KUR'AN'DA "KADIN"
Kur'an'da “Kadın” konusu Çok
Evlilikten Tek Evliliğe Geçiş, Kadın Erkek Eşitliği, Eş Dövülür Mü?, Boşanma,
Yahudi veya Hıristiyan Bir Müslümanla Evlenebilir Mi ?
ÇOK EVLİLİKTEN TEK EVLİLİĞE GEÇİŞ
İslâmdan önce birçok toplumlarda ve Arabistan'da çok kadınla evlenme adeti
vardı. Bir erkek istediği kadar kadın alabilir beş ilâ onbeş kadınla evlenme,
normal olarak karşılanırdı. Zenginler ve krallar bu rakamlarım çok daha
üzerinde kadına sahipti.
Kur'an; Yaratılışa ters düşen ve toplumun ahlakını bozan, insanları birbirine
düşman eden çok evliliğin karşısındaydı. İlk aşamada evlilik, en fazla dört
kadına indirildi.
Şayet yetim (kızlarla evlendiğiniz takdirde on)lar hakkında ADALETİ yerine
getiremeyeceğinizden korkarsanız, size helâl olan (başka) kadınlardan ikişer,
üçer, dörder alın... (Nisa 4/3)
Ayetin birinci kısmında, velisi oldukları yetim kız ve kadınlarla evlenmek,
eğer adaleti sağlamak yönünden sakıncalı ise, onlarla evlenilmemeli, o
zaman başka kadınlarla evlenilmeli, uyarısı yapılmaktadır.
Ayetin devamında, her bir Müslümanın ikişer, üçer, dörder, kadın alabileceği
bildirilmiş, böylece çok evlilik en fazla dört evlilikle sınırlandırılmıştı.
Bu bir emir değil, ancak savaş, hastalık gibi zorunluluk
hallerinde uygulanacak bir izindi. Kadın - erkek hak eşitliğine aykırı,
kadını haksızlığa uğratarak erkeğe verilmiş bir ödül değil, toplumun
ihtiyacı için yapılmış bir görevdi. Hangi çağda, hangi toplumlarda ve hangi
şartlar altında uygulanacağına ancak kamu otoritesi karar verecekti.
Arabistanda kabileler arası savaşların neticesinde erkek kadına oranla
azalmış, dul kalan birçok kadın zor duruma düşmüştü. Hz.Peygamber (s.a.s.),
dini yayma amacı ile yaptığı evliliklerde, savaşta kocasını kaybeden kimsesiz
dul kadınlarla nikâhlanarak onları koruma altına aldı.

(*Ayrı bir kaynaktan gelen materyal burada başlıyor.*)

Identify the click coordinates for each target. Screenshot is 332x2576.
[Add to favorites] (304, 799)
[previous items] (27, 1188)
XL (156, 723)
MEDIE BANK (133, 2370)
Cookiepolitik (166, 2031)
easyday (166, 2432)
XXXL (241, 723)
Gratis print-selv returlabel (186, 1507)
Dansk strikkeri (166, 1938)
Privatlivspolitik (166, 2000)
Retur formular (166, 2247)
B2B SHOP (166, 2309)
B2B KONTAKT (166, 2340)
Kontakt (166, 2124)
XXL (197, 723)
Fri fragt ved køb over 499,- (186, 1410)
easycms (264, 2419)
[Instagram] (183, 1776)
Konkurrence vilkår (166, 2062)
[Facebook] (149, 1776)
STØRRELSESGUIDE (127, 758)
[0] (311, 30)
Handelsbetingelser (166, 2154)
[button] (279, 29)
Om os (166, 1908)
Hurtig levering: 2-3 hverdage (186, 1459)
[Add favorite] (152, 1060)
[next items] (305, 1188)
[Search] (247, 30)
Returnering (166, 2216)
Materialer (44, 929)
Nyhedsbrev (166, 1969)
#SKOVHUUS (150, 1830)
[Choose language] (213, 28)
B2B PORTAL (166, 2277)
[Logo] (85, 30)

Hz.Peygamber çok evlilik yasağının dışındaydı.
Allah'ın Elçisi, Hz.Hatice ile evlenerek tek evlilik yapmış, 25 yıllık mutlu
bir beraberlikten sonra altı çocukları olmuştu. Sağlığı ve gücü yerinde,
mutlak seçme hakkı olduğu halde, Hz.Hatice'nin üzerine ikinci bir eş
almamıştı. Ancak eşinin vefatından sonra Yüce Allah'ın isteği (vahyi)

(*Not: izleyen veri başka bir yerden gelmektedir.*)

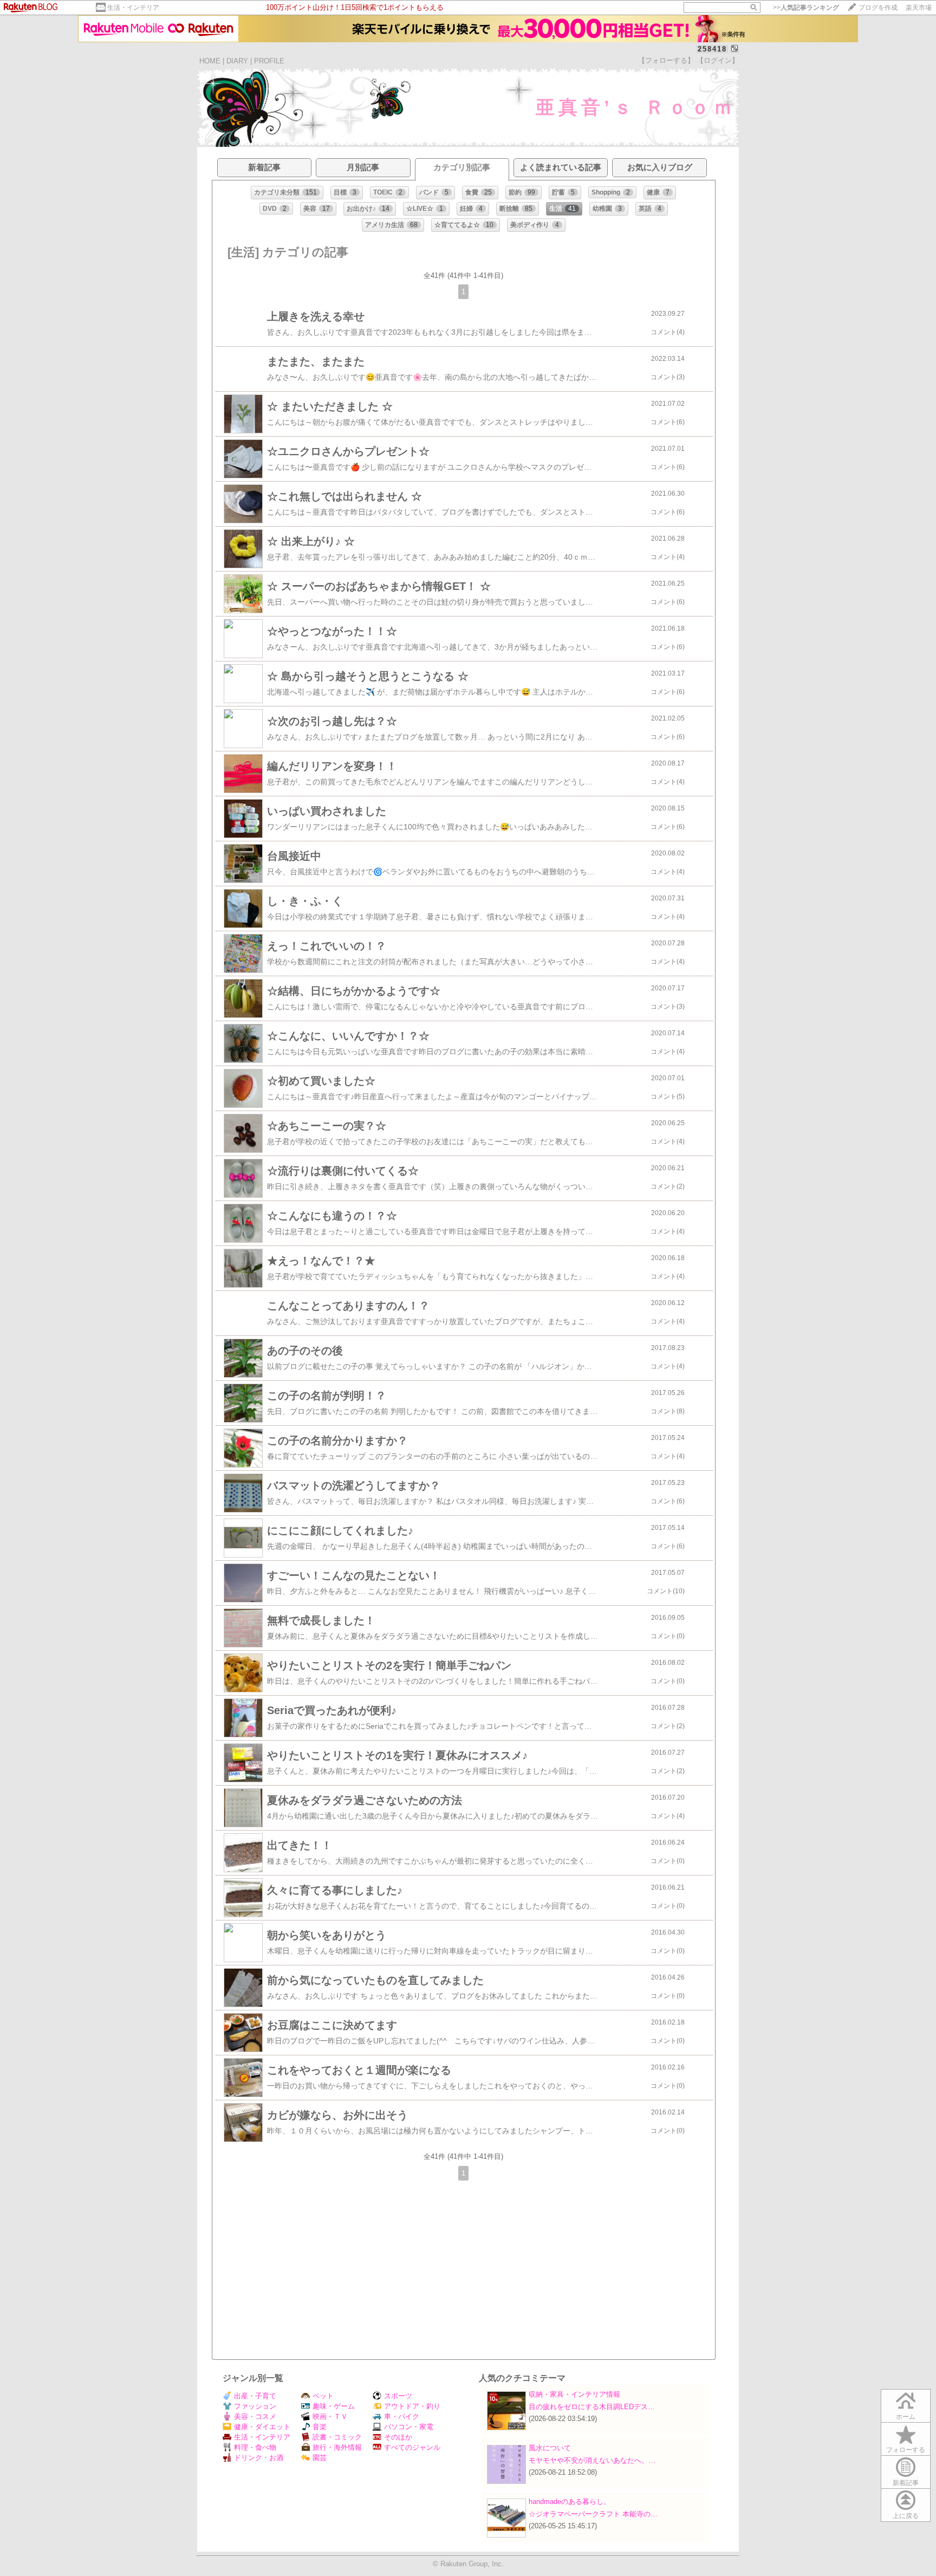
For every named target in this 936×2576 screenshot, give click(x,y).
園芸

doğrultusunda İslâm'ı yayma nedeni ile başka evlilikler yaptı. O çağda
kişiler çok evli olsa dahi evlilik bağı, o zamanın insanları arasında akrabalık
ve en etkili dostluk bağı olarak algılanıyordu. Bunun için
Hz.Peygamber çok evlilik yasağının dışındaydı. Ahzab 33 /50 :«...Peygamberin
de kendisini almayı dilediği inanmış kadını, diğer müminlerle değil, sırf
sana mahsus olmak üzere helâl kıldık...» Bu evlilikler çok etkili olmuş,
birçok düşman kabile böylece İslamlaştırılmıştı. (Bkz. Bu kitap, Hz.Muhammed, Hz. Muhammed'in Çok Evlilik
Sebepleri )
Adaleti sağlayamazsanız tek kadın alın.
...Eğer bu durumda (çok evlilikte) ADALETİ gözetemeyeceğinizden
korkarsanız, bir tek kadın alın, yahut elleriniz altında bulunan cariyelerle
yetinin... (Nisa 4 / 3)
Ayetin son bölümünde olan “Yahut elinizin altında bulunanlar” cümlesine
gelince bu, yürürlükte olan yeni bir hüküm değildi. O zaman kölelik ve
cariyelik yürürlükte idi. Sahibinin, cariyesi ile cinsel ilişki kurması
normaldi. Bu adet, topluma yerleşmişti. Kur'an, cariyelerin de yararına olan
bu yerleşik adeti, kendi haline bıraktı. Zira onların da birleşme ihtiyacı
vardı. Halbuki onlar sahiplerinden başkalarıyla birleşme hakkına sahip
değillerdi. Bu hak da onların elinden alınsa, onlara zulüm olurdu. şayet
cariye efendisinden hamile kalıp çocuk doğurursa “çocuk anası” olur,
artık satılamaz ve efendisinin ölümüyle birlikte hürriyetine kavuşurdu. Bu,
köle ve cariyeliğin kaldırılması yolunda atılmış bir adımdır. Çünkü cariye de
zevce sayılmıştır. Nisa 4 / 25: « İçinizden inanmış, hür kadınlarla
evlenmeye gücü yetmeyen kimse, ellerinizin altında bulunan inanmış
cariyelerinizden alsın...»
(Kaynak: Ateş, Yüce Kur'an'ın Çağdaş Tefsiri, cilt 2, s.202)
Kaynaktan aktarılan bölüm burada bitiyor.